> [THE PROBLEM] Rewrite the records as a numbered list, starting with the line that contains "Open the Monitor/Simulator menu" and going through the end of the records. Skip blank lines and leave the pictures out.

> [Rows from a screen grounding dataset]
┌──
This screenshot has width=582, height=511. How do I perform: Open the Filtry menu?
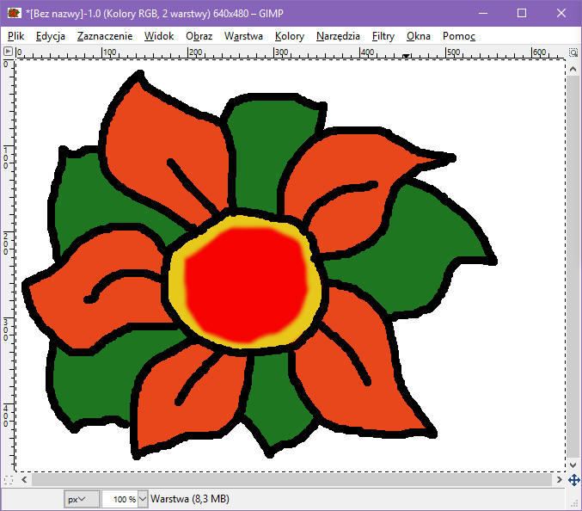point(382,36)
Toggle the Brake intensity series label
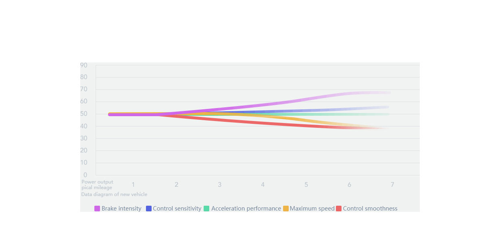500x242 pixels. click(x=121, y=209)
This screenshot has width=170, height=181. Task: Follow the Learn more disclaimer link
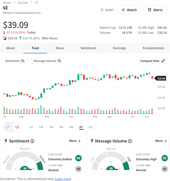[63, 179]
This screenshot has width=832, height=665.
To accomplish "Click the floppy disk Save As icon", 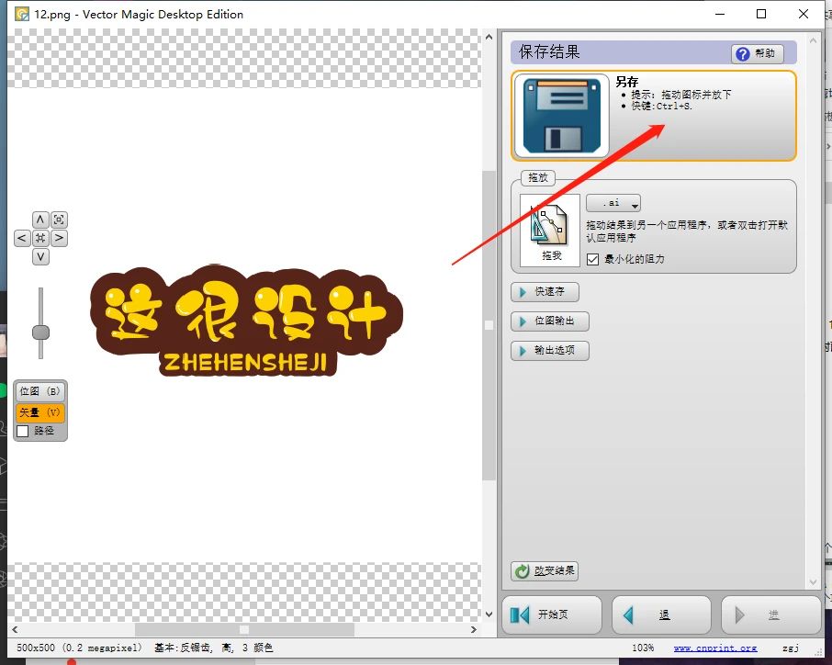I will (x=560, y=116).
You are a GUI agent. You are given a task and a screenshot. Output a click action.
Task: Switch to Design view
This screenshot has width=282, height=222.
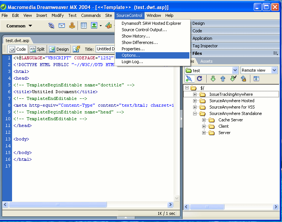click(x=59, y=49)
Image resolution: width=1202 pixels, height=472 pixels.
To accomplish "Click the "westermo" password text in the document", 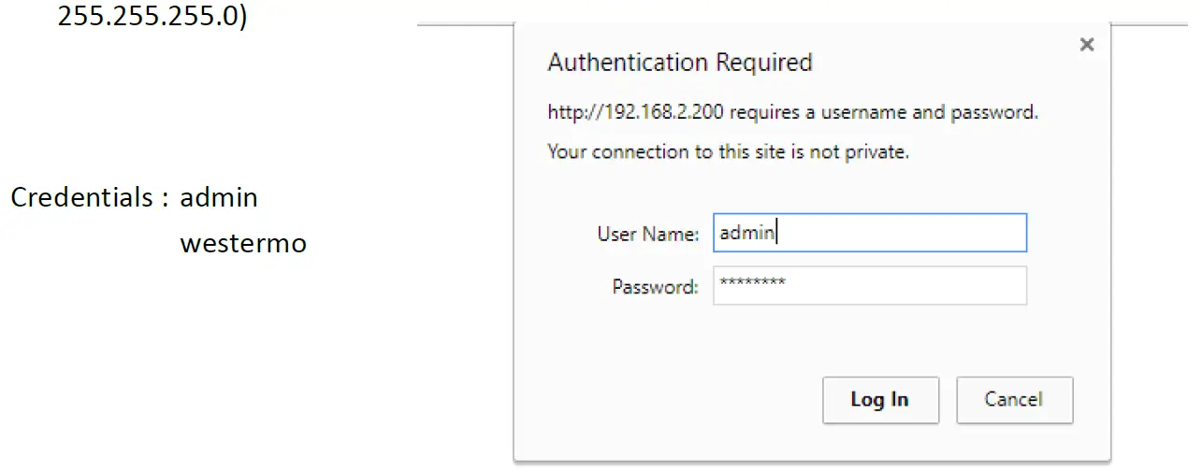I will click(243, 244).
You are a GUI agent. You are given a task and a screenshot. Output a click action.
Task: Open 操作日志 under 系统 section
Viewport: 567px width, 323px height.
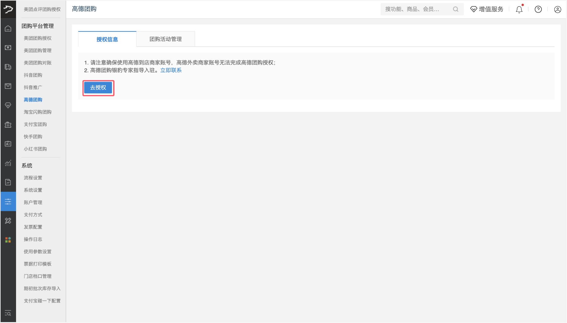pyautogui.click(x=33, y=239)
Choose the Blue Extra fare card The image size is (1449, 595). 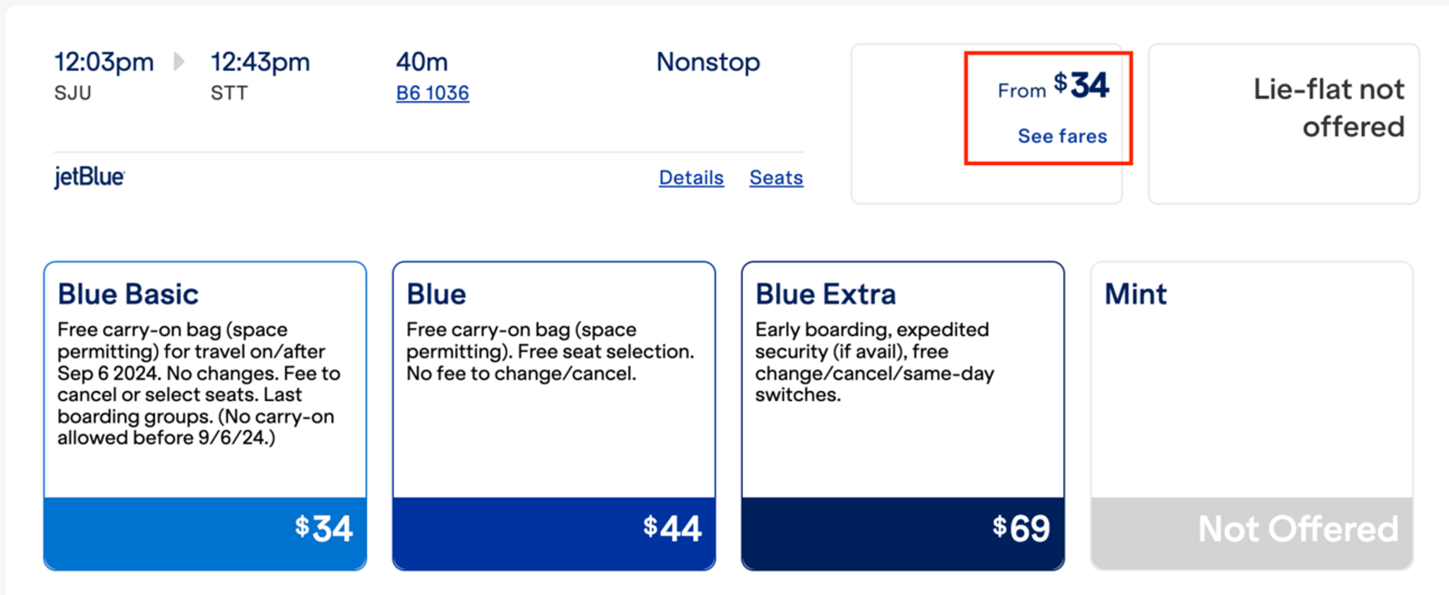tap(903, 415)
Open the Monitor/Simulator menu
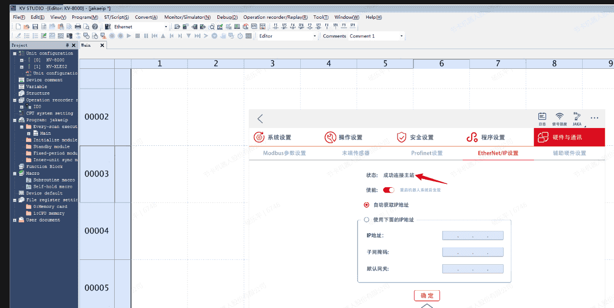This screenshot has height=308, width=614. [187, 17]
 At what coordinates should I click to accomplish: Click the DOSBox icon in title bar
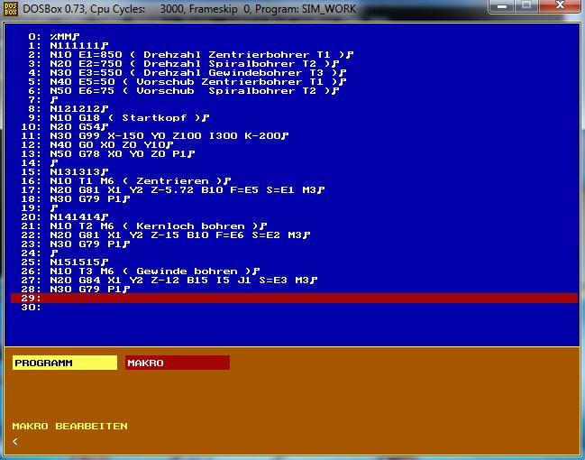click(x=11, y=9)
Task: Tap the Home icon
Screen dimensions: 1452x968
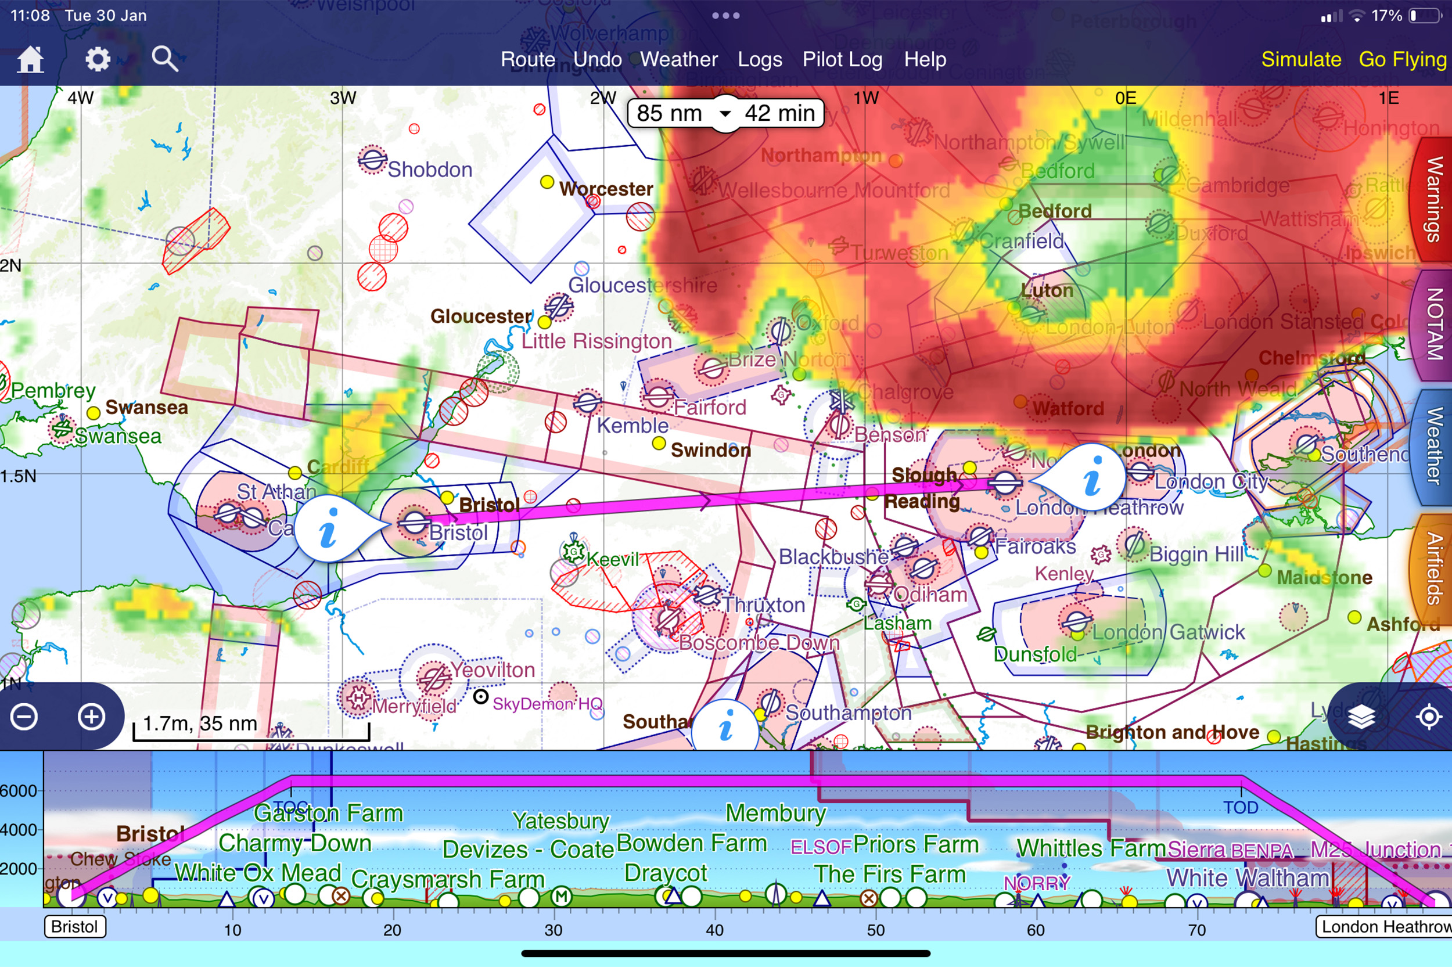Action: pyautogui.click(x=30, y=60)
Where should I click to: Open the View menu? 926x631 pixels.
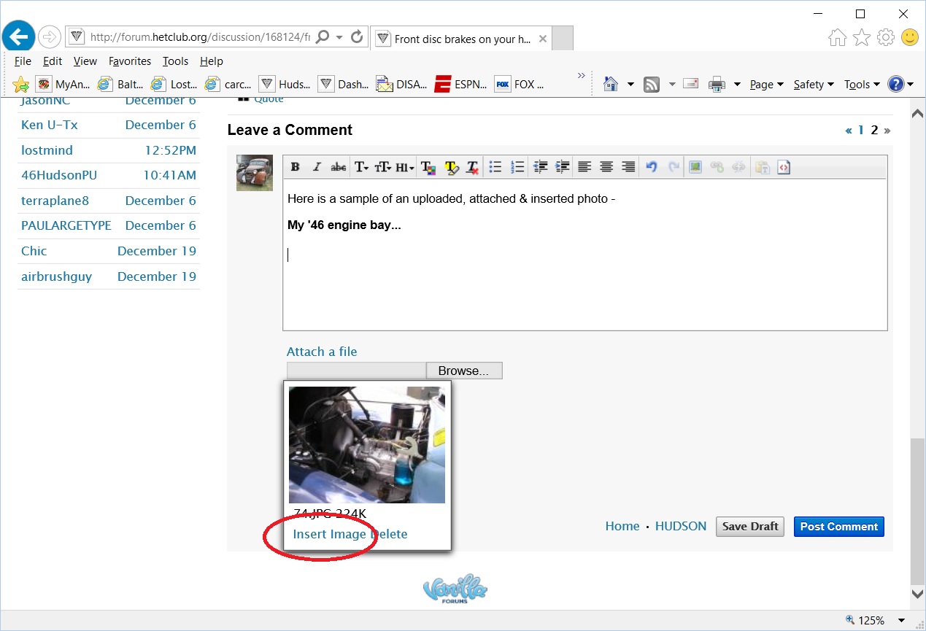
└──
> [RESPONSE TO THE EXERCISE]
1. Open the Monitor/Simulator menu
2. This screenshot has height=308, width=614. [187, 17]
3.  At what coordinates should I click to accomplish: Click the DOSBox icon in title bar
4. click(x=11, y=9)
5. Task: Tap the Home icon
6. Screen dimensions: 1452x968
7. Action: pyautogui.click(x=30, y=60)
8. Where should I click to: Open the View menu? 926x631 pixels.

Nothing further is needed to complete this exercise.